### AIM OF THE EXERCISE
Reproduce the rows between the line holding "Where should I" and the line holding "Select the AbstractEnvironment", inclusive, with their requests unchanged and every coordinate in the answers shifted up by 141.
━━ SUPPLIED INFORMATION ━━
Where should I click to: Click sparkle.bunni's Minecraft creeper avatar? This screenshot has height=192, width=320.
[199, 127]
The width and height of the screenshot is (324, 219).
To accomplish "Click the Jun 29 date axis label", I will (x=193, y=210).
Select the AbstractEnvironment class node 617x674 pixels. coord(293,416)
━━━
━━ SUPPLIED INFORMATION ━━
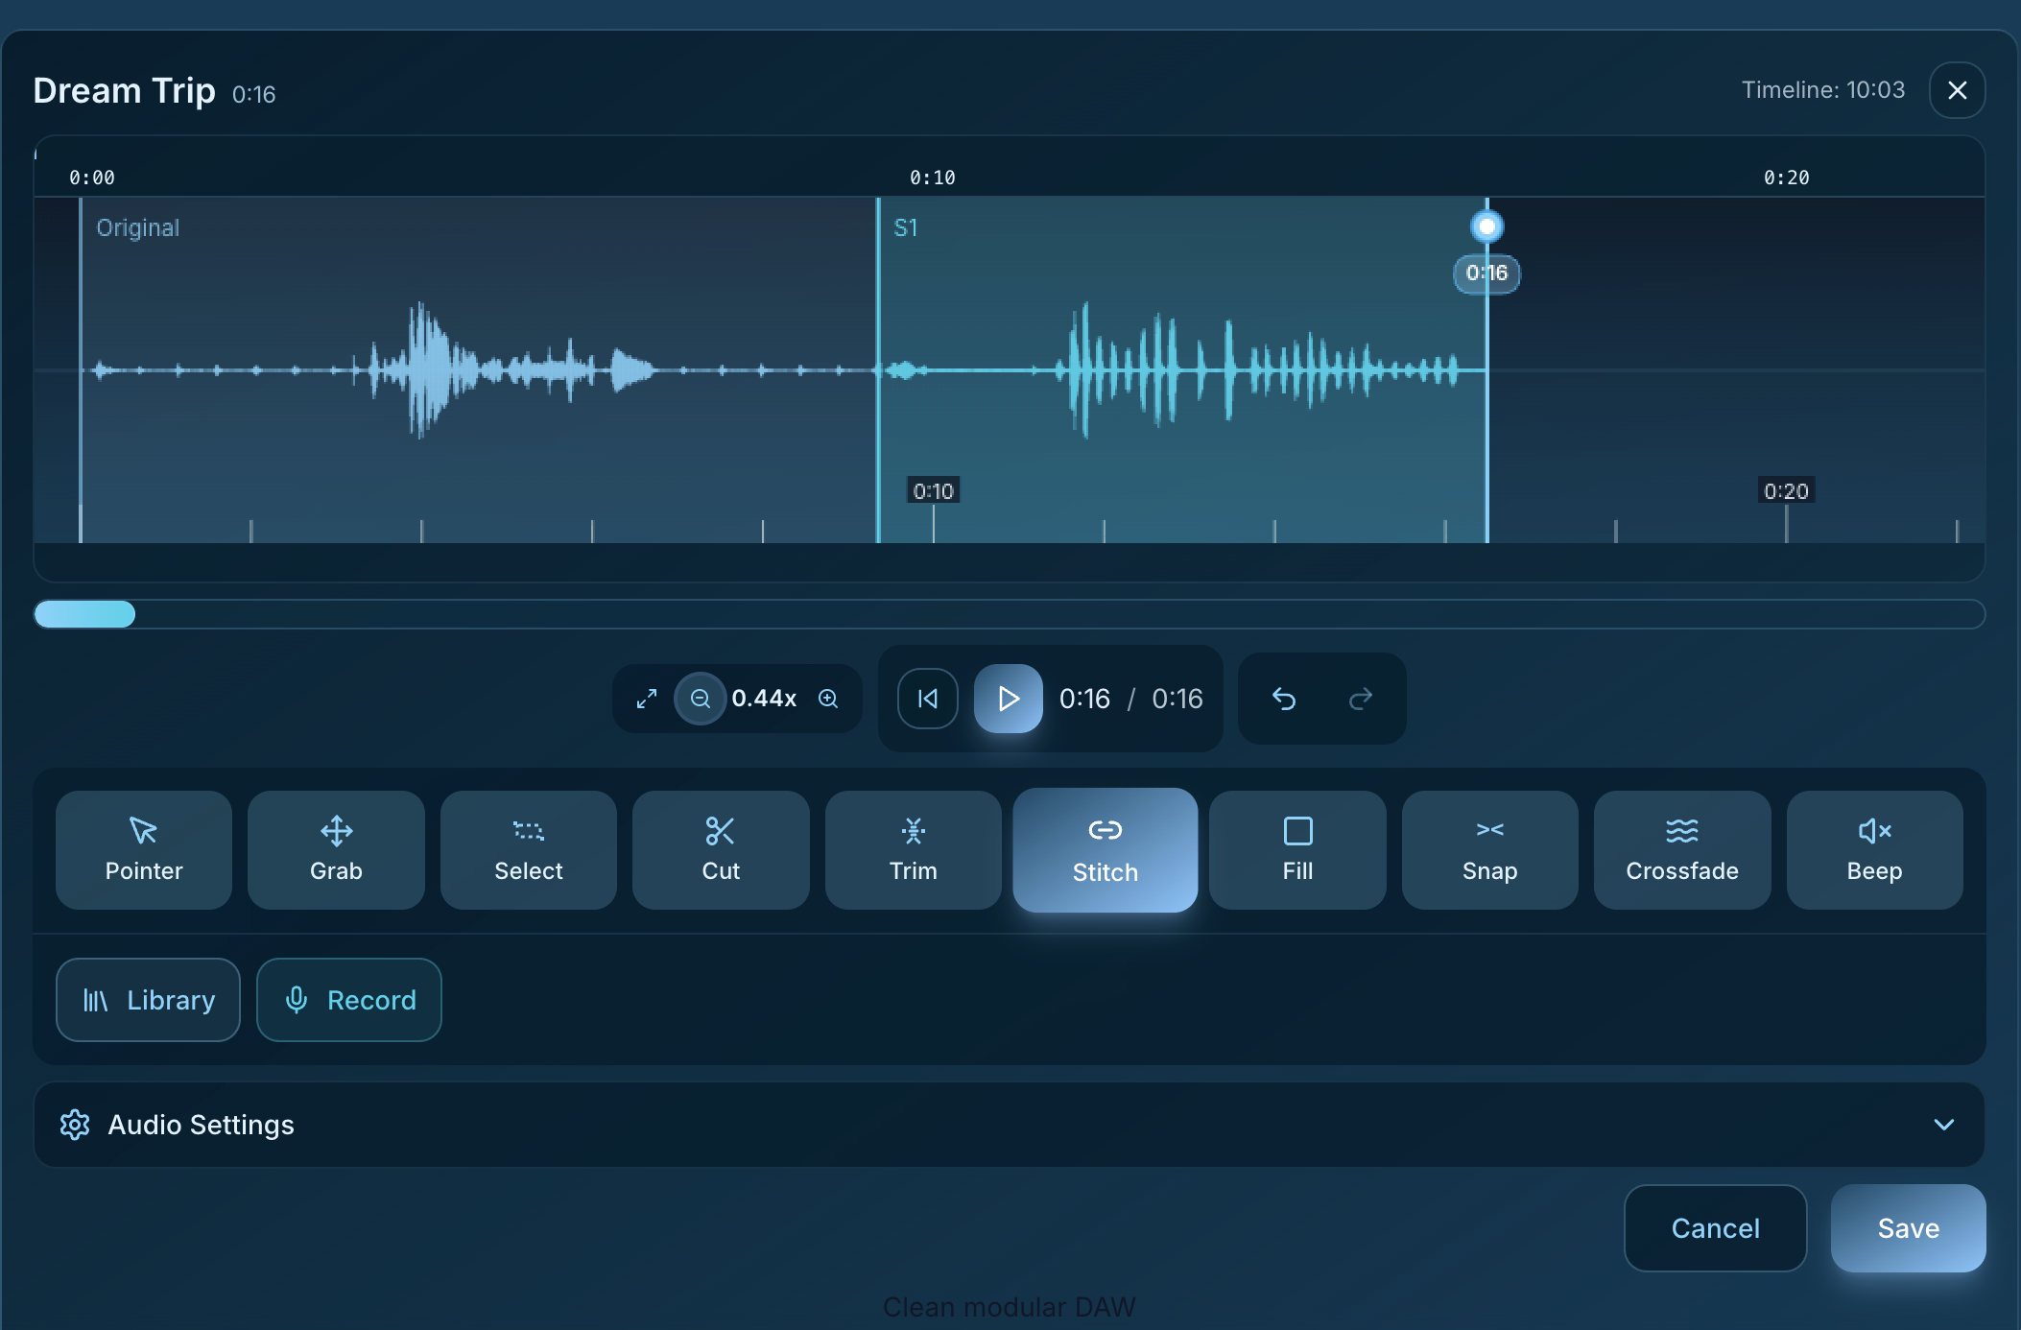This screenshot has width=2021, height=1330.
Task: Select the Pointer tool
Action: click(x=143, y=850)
━━━
### RESULT BELOW
Where should I click to: Click sparkle.bunni's Minecraft creeper avatar? This screenshot has height=192, width=320.
[340, 268]
The width and height of the screenshot is (324, 219).
To accomplish "Click the Jun 29 date axis label", I will (x=334, y=351).
Select the AbstractEnvironment class node 617x674 pixels. coord(434,557)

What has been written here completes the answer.